Stored records
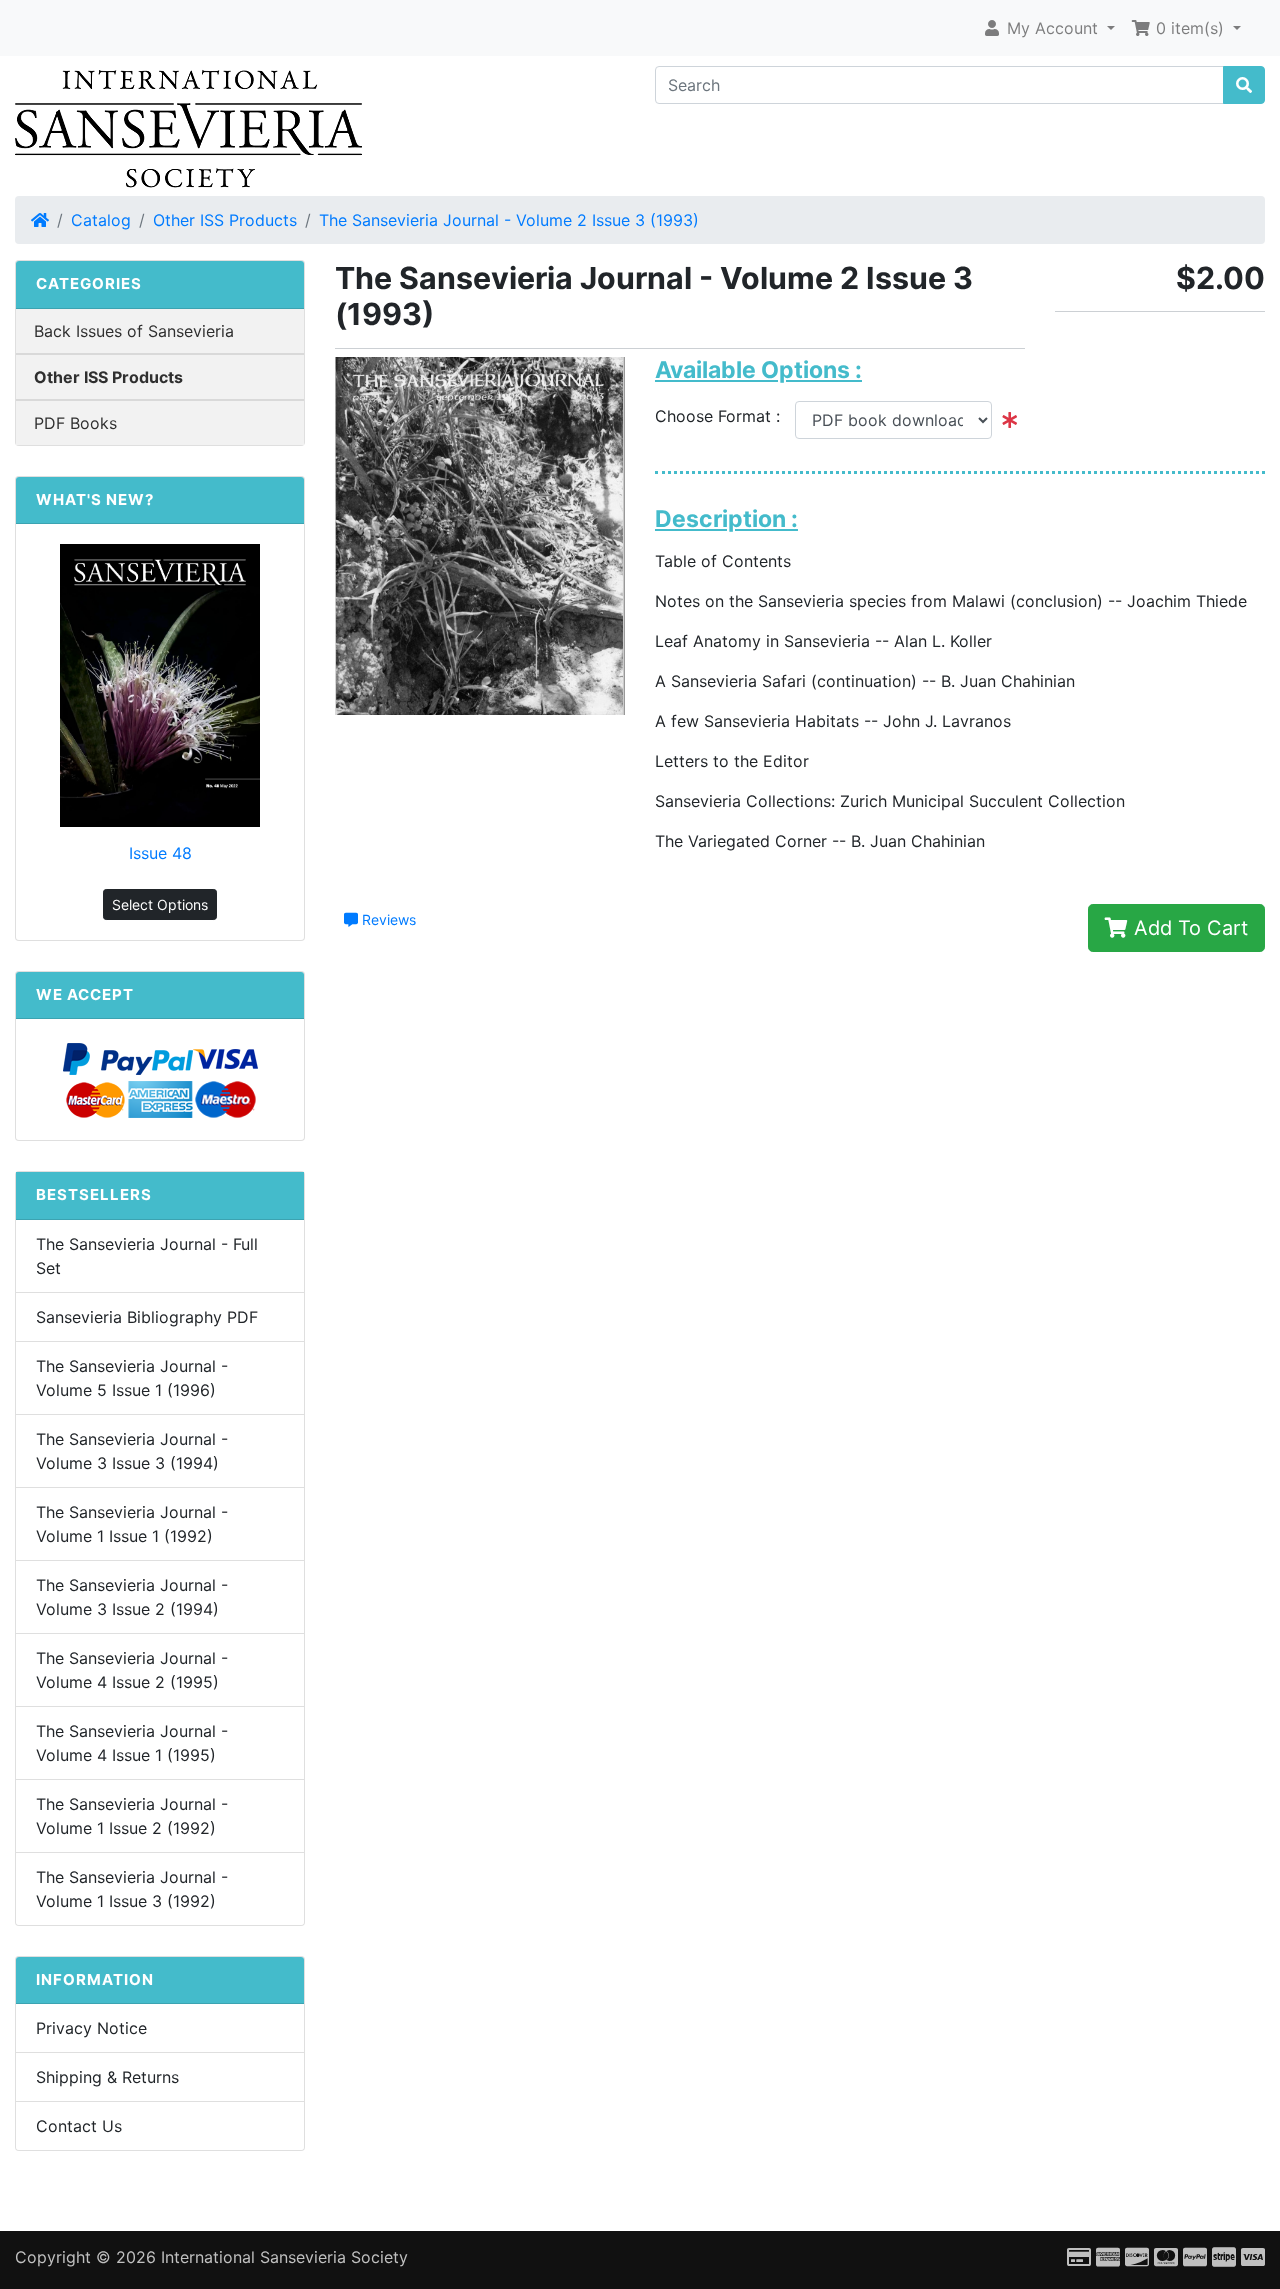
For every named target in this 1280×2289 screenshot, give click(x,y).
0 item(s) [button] (1190, 28)
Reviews (387, 919)
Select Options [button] (160, 904)
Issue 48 (160, 853)
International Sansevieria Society (284, 2257)
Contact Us (79, 2126)
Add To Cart (1188, 928)
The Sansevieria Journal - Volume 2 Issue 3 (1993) (509, 220)
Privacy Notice (91, 2028)
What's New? (95, 499)
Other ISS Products (225, 220)
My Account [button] (1052, 28)
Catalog (101, 220)
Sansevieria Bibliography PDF (147, 1317)
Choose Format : (725, 416)
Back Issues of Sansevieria (134, 331)
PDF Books (75, 423)
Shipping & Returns (107, 2077)
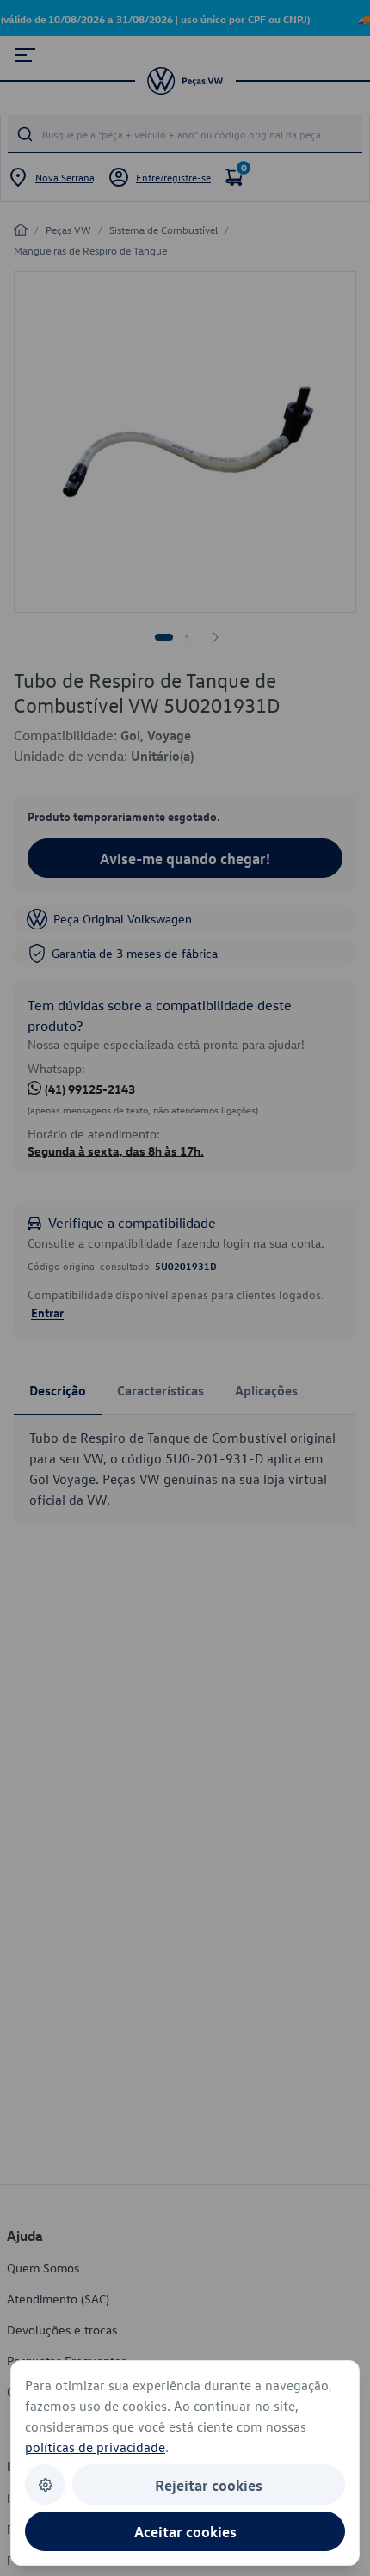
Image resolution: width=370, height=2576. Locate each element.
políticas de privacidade (95, 2447)
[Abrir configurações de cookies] (45, 2484)
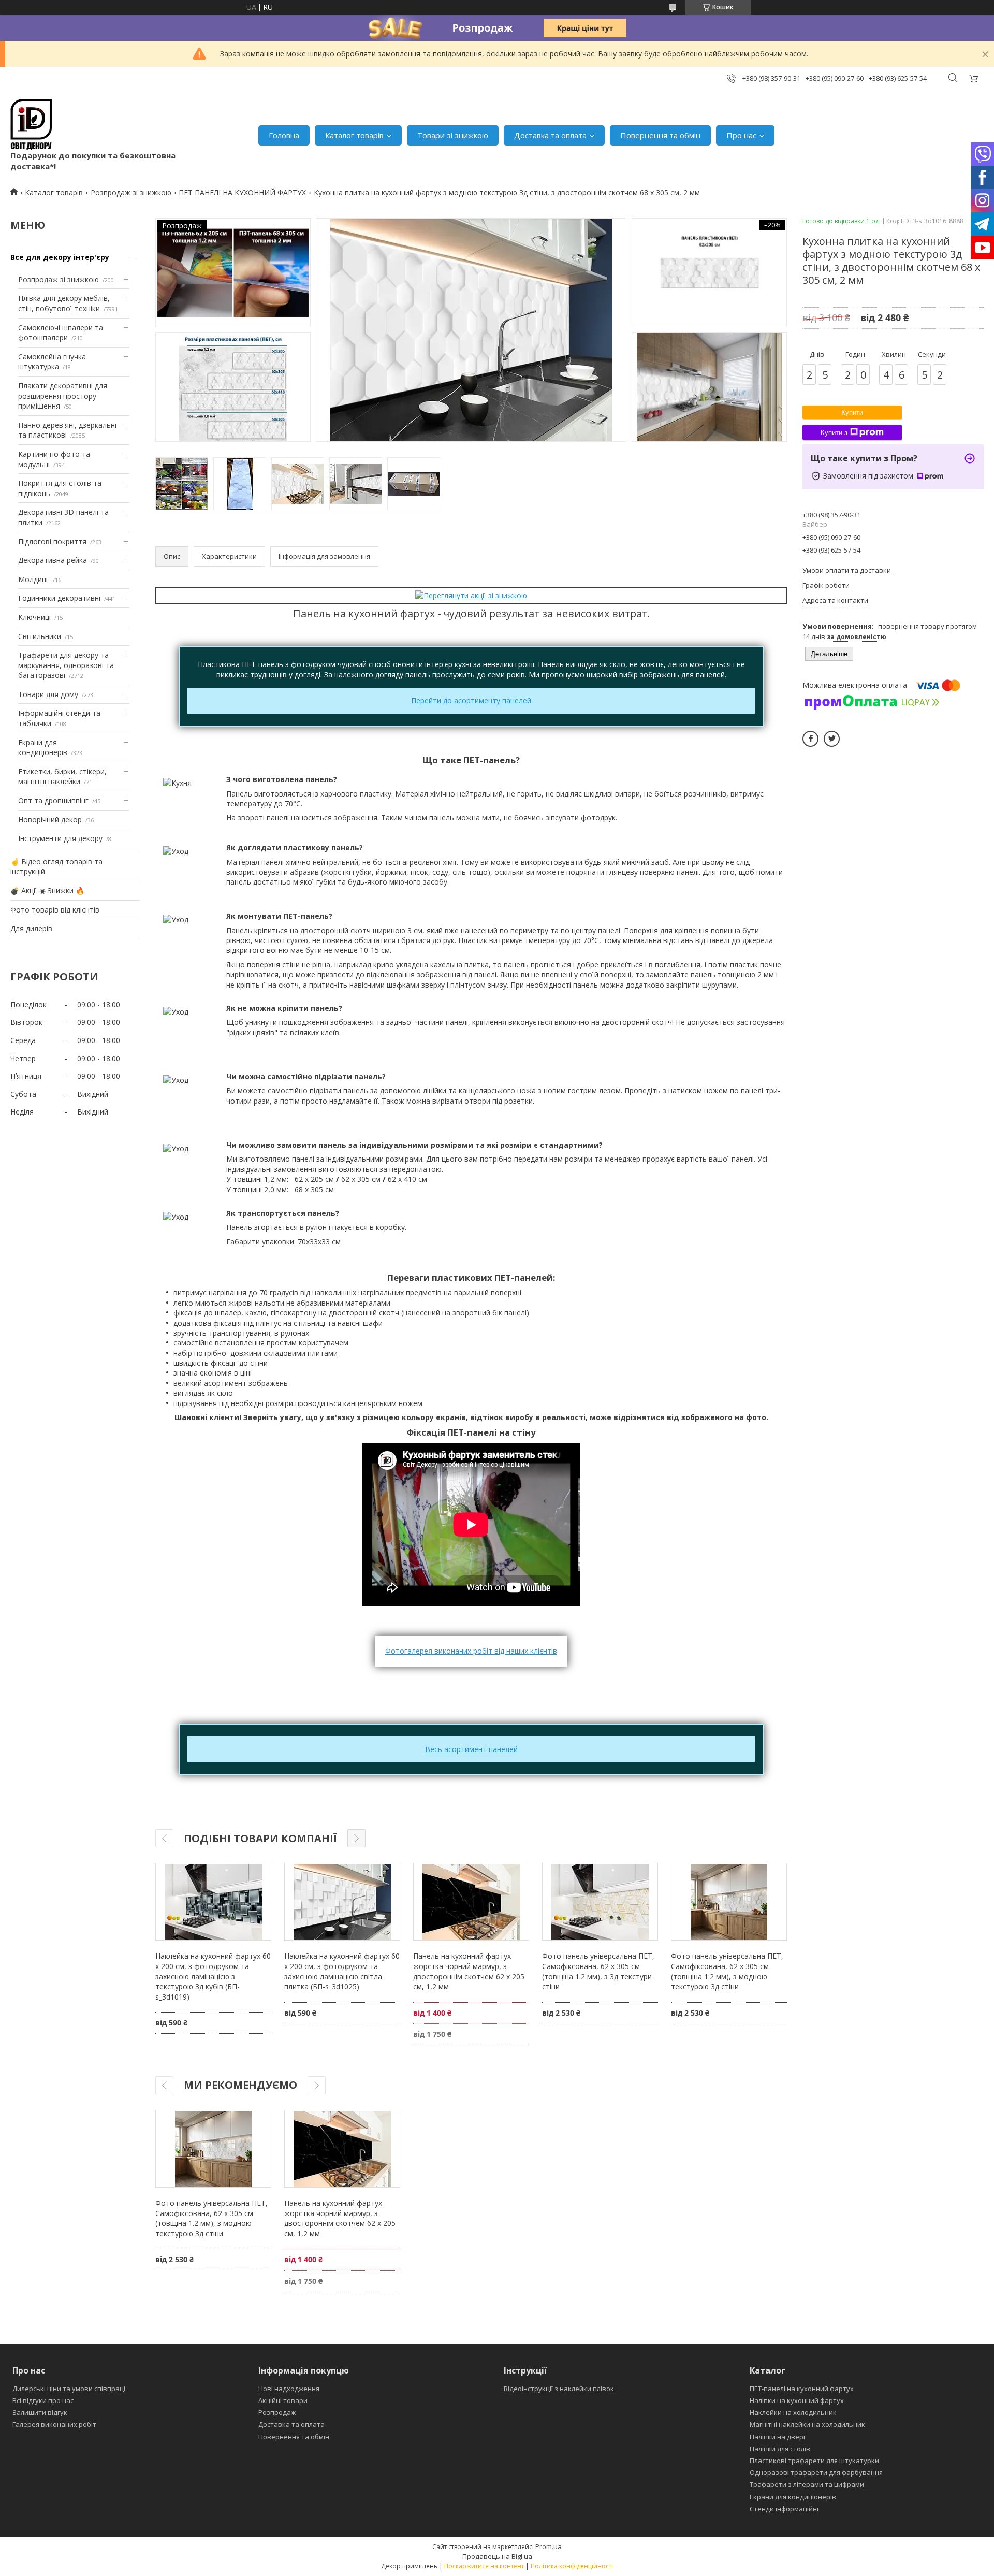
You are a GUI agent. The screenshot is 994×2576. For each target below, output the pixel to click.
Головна (284, 135)
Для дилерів (31, 928)
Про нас (741, 135)
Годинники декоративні (59, 598)
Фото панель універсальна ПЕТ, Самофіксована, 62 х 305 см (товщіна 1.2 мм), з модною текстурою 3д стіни (727, 1971)
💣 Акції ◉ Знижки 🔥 (47, 890)
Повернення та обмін (660, 135)
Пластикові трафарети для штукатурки (814, 2460)
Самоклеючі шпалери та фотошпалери (60, 333)
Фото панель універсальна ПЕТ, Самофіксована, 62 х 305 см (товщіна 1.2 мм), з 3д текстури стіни (598, 1971)
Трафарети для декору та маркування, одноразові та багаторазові (66, 665)
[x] (832, 739)
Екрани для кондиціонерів (42, 747)
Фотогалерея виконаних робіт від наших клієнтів (471, 1651)
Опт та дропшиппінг (53, 800)
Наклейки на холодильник (793, 2412)
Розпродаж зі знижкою (131, 192)
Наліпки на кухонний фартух (797, 2400)
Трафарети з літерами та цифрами (807, 2484)
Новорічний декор (50, 819)
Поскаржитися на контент (484, 2565)
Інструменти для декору (60, 838)
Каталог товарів (354, 135)
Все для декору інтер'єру (59, 257)
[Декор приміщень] (31, 124)
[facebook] (810, 739)
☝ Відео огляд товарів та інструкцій (56, 867)
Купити (852, 412)
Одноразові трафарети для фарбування (816, 2472)
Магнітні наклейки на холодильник (807, 2424)
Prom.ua (548, 2546)
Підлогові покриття (52, 541)
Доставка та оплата (550, 135)
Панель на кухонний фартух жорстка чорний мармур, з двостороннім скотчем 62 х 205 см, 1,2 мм (468, 1971)
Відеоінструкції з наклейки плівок (559, 2388)
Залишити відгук (39, 2412)
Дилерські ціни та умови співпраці (68, 2388)
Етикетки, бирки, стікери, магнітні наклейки (62, 776)
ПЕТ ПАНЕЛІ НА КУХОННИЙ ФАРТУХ (242, 192)
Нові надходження (288, 2388)
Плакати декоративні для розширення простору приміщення (62, 396)
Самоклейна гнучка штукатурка (52, 362)
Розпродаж (277, 2412)
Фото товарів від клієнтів (54, 910)
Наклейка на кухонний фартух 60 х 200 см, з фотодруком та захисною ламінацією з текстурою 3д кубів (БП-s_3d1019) (213, 1976)
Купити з (834, 433)
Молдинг (33, 579)
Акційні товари (283, 2400)
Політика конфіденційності (572, 2565)
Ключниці (34, 617)
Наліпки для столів (780, 2448)
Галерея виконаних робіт (54, 2424)
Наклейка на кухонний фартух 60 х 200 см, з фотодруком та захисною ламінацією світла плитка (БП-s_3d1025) (342, 1971)
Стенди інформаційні (784, 2508)
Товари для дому (48, 694)
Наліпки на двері (777, 2436)
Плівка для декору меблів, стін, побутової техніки (64, 303)
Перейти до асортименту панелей (471, 700)
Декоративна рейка (52, 560)
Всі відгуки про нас (43, 2400)
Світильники (39, 636)
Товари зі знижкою (452, 135)
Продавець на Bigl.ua (497, 2556)
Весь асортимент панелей (471, 1749)
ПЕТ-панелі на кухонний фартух (802, 2388)
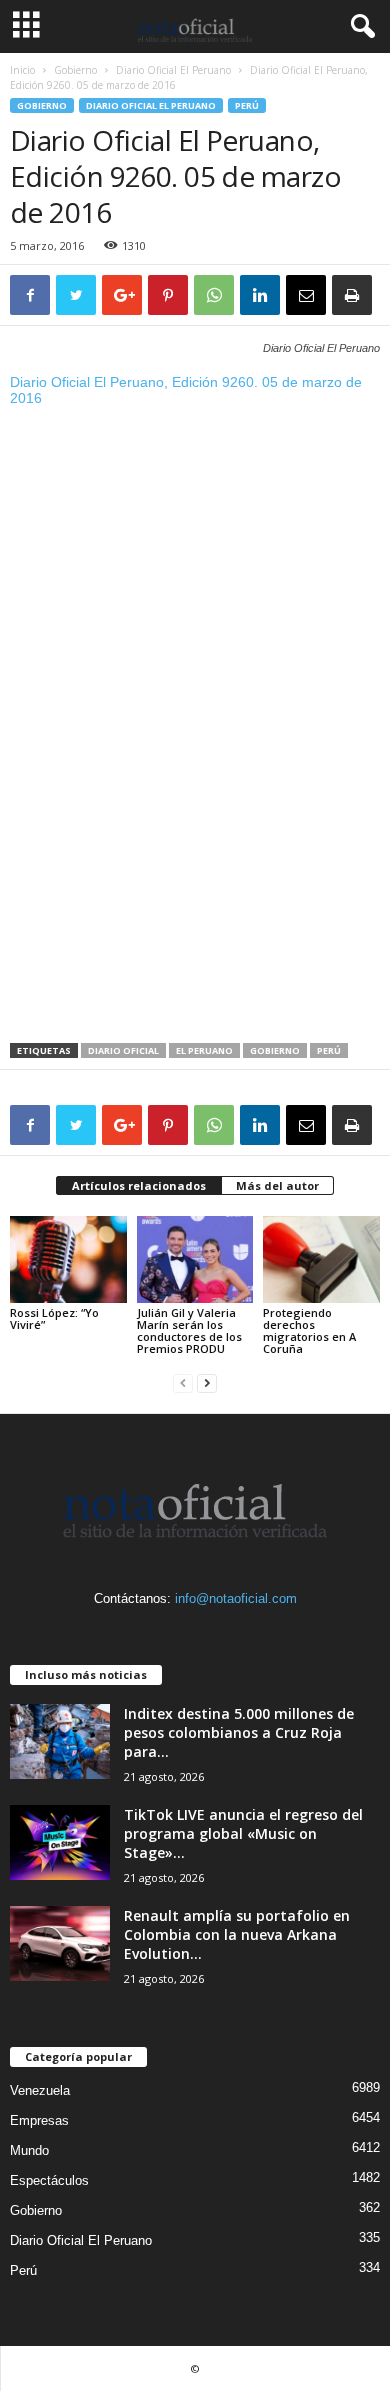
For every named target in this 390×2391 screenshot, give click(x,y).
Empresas (39, 2120)
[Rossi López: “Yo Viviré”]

| What the exercise asks |
Copy all lines from the entries that contain the word "виконаних".

| Exercise response |
Фотогалерея виконаних робіт від наших клієнтів (471, 1651)
Галерея виконаних робіт (54, 2424)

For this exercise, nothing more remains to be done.